"I called these Pau Pau’s Cupcakes growing up. She only makes them for Chinese New Year, but I look forward to the tall, blossoming cake all year long. Fa gao is also sometimes called 'prosperity cake' because the bigger and taller the cake tops bloom, the more prosperous your new year promises to be. Unlike what most people would consider a cupcake, fa gao isn’t frosted or decorated in any way. It is an unassuming cake, with a bloomed top that gives it a little flair.

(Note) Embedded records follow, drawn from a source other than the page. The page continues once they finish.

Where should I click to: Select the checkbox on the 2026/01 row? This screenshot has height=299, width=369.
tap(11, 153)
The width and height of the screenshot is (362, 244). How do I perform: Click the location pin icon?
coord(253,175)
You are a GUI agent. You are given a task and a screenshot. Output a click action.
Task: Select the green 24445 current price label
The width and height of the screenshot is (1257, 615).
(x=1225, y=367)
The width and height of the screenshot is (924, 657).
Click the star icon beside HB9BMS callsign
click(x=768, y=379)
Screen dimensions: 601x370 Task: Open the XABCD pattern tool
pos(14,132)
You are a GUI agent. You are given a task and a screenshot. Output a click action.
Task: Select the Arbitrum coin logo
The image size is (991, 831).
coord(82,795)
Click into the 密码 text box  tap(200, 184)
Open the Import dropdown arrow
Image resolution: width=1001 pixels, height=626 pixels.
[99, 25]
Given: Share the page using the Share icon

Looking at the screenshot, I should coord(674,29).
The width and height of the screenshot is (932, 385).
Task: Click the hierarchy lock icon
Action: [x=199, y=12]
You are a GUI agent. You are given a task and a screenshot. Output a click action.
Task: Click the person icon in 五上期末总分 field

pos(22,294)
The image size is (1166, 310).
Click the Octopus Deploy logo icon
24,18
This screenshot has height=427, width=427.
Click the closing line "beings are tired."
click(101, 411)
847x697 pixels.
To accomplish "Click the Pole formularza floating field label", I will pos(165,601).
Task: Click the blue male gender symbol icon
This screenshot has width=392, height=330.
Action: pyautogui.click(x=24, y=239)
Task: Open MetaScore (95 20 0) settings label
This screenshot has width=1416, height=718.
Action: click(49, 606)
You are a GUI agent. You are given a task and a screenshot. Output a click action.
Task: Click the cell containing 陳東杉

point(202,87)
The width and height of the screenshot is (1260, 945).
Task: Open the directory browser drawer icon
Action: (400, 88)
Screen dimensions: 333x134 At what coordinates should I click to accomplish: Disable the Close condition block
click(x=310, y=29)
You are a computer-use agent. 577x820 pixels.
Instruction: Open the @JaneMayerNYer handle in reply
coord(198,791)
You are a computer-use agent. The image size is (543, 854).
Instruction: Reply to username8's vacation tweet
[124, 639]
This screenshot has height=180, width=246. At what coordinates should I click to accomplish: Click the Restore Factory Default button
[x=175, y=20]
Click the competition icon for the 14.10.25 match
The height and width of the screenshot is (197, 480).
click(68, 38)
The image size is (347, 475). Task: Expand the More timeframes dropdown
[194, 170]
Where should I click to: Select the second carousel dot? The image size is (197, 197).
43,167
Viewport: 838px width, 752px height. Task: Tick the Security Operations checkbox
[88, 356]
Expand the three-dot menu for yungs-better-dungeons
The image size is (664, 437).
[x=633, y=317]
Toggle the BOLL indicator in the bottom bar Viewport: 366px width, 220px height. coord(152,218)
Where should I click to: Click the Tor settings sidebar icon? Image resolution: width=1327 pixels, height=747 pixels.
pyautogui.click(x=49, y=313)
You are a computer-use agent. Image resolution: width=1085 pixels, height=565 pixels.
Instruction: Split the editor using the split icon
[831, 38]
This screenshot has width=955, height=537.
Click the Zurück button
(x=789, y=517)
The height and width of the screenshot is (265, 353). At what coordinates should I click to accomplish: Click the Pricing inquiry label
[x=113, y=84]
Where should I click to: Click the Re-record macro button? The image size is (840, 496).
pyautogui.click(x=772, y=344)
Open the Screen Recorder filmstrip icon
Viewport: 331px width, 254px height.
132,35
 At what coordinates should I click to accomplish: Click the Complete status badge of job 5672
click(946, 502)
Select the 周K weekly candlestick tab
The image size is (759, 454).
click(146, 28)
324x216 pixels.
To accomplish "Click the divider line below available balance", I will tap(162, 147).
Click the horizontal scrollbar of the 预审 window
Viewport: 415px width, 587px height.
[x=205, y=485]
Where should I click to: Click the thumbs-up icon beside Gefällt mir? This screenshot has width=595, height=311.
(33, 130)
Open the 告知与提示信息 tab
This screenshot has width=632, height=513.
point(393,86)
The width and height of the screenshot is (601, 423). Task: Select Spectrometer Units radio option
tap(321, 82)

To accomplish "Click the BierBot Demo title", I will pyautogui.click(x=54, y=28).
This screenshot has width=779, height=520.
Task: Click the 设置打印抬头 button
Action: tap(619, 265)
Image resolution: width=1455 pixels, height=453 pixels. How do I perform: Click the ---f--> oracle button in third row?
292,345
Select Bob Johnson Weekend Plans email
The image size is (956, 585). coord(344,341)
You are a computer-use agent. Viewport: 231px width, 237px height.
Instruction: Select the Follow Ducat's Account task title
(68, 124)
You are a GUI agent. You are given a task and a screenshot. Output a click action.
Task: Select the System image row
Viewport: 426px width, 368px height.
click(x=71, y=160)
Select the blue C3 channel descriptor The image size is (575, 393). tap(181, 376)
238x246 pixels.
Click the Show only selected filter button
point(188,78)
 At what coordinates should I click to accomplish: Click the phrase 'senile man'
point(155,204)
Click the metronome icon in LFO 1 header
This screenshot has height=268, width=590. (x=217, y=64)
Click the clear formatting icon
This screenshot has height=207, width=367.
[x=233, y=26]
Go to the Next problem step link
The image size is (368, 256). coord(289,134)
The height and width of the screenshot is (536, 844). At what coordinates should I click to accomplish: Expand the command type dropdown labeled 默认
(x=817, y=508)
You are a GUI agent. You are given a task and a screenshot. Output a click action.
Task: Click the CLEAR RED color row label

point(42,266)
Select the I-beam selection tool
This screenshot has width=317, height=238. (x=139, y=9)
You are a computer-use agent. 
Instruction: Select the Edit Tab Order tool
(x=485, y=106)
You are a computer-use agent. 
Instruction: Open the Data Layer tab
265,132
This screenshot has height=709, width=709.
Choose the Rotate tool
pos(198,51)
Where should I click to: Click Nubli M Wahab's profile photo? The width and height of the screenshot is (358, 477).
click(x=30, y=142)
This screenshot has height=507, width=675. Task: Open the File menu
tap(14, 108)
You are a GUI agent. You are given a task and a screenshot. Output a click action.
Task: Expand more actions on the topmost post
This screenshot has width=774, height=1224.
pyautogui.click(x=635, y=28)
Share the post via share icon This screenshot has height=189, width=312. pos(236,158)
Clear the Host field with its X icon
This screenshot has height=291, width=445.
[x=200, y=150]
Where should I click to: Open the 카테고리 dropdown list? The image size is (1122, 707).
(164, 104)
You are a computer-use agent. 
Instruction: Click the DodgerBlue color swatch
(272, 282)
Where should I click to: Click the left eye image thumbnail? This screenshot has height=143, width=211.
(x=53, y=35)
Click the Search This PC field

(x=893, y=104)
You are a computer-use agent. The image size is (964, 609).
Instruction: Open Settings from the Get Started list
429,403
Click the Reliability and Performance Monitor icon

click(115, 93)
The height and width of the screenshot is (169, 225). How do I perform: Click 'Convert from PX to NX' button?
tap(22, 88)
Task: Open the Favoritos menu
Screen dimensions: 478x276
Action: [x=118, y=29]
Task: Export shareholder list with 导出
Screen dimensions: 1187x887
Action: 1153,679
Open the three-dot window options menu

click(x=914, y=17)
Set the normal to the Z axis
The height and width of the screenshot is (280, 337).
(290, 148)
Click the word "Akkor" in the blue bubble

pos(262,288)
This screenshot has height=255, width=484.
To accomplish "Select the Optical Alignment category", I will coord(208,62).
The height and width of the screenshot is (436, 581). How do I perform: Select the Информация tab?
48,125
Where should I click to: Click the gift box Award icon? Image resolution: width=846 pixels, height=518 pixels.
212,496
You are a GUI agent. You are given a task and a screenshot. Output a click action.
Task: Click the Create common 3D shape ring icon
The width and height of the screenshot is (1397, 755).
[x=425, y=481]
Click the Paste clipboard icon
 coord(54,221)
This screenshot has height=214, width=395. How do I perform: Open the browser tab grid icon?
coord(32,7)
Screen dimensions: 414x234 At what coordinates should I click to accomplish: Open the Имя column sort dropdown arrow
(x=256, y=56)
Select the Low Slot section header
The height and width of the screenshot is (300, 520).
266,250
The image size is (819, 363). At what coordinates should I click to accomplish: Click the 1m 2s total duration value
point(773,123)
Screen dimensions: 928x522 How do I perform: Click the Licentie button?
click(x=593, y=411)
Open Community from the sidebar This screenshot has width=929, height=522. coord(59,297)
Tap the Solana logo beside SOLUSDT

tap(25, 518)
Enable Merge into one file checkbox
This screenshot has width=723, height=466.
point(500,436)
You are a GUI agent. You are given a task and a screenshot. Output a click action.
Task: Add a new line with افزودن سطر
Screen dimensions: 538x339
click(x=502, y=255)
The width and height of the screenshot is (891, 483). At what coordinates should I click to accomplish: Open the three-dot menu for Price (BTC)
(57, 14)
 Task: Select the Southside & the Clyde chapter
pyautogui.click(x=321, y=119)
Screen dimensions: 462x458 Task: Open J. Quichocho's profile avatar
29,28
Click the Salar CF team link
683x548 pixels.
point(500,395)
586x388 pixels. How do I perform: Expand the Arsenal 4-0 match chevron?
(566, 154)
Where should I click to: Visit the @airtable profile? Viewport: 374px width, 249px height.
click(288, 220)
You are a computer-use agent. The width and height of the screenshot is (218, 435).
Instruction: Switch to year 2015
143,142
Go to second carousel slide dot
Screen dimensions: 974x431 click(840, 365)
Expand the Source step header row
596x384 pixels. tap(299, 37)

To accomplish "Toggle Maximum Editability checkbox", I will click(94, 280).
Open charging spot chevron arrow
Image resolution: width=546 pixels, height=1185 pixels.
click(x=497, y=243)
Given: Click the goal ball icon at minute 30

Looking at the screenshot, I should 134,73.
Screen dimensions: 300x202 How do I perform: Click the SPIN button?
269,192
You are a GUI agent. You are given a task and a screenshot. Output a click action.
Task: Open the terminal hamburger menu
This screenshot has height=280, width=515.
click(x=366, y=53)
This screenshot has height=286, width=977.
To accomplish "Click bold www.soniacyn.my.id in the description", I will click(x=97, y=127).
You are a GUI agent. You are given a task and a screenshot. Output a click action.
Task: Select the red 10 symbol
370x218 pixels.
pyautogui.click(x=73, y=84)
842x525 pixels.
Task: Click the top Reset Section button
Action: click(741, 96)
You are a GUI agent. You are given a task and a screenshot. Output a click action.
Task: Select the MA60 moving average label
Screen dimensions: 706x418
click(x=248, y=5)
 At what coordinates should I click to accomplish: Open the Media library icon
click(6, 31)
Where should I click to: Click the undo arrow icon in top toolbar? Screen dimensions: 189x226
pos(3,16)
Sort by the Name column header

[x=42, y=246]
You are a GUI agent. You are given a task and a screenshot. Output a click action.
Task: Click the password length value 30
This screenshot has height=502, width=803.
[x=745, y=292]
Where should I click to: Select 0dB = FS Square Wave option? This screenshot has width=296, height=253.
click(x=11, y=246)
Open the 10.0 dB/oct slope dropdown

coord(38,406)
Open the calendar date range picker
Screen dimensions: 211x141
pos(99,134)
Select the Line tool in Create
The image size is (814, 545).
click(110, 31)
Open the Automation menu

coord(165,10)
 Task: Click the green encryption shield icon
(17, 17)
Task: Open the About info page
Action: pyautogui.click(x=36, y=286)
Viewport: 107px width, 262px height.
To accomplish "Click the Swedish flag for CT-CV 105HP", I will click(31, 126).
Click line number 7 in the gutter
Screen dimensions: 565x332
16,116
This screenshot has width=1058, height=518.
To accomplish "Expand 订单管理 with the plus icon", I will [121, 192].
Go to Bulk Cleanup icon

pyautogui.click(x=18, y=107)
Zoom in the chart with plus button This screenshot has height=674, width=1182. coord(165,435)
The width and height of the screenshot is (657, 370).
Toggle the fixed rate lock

As a kid, I had a particular way of eating Pau Pau’s cupcakes. First, I’d pluck off each petal and eat them one by one, and then I’d smash the base of the cupcake into a dense little pancake to munch on. (Please tell me someone else ate them this way?) Perhaps I subconsciously picked up on the pancake-like flavor as a kid—flavor that comes, literally, from pancake mix. Yep, there’s Bisquick in Pau Pau’s recipe! Back in Hong Kong, Pau Pau used a self-rising flour that’s made specifically for fa gao. When the family immigrated to the United States, she had to work with the ingredients she could readily access at the local markets in downtown Cleveland. It turns out that self-rising flour and Bisquick have virtually the same ingredients: all-purpose flour, baking powder, and salt. Only the addition of hydrogenated vegetable shortening in Bisquick sets them apart.
It cracks me up that Bisquick has been Pau Pau’s secret ingredient all these years. Say what you will about boxed mixes, but after fifty years of using Bisquick, it has become essential to the soft texture of her fa gao."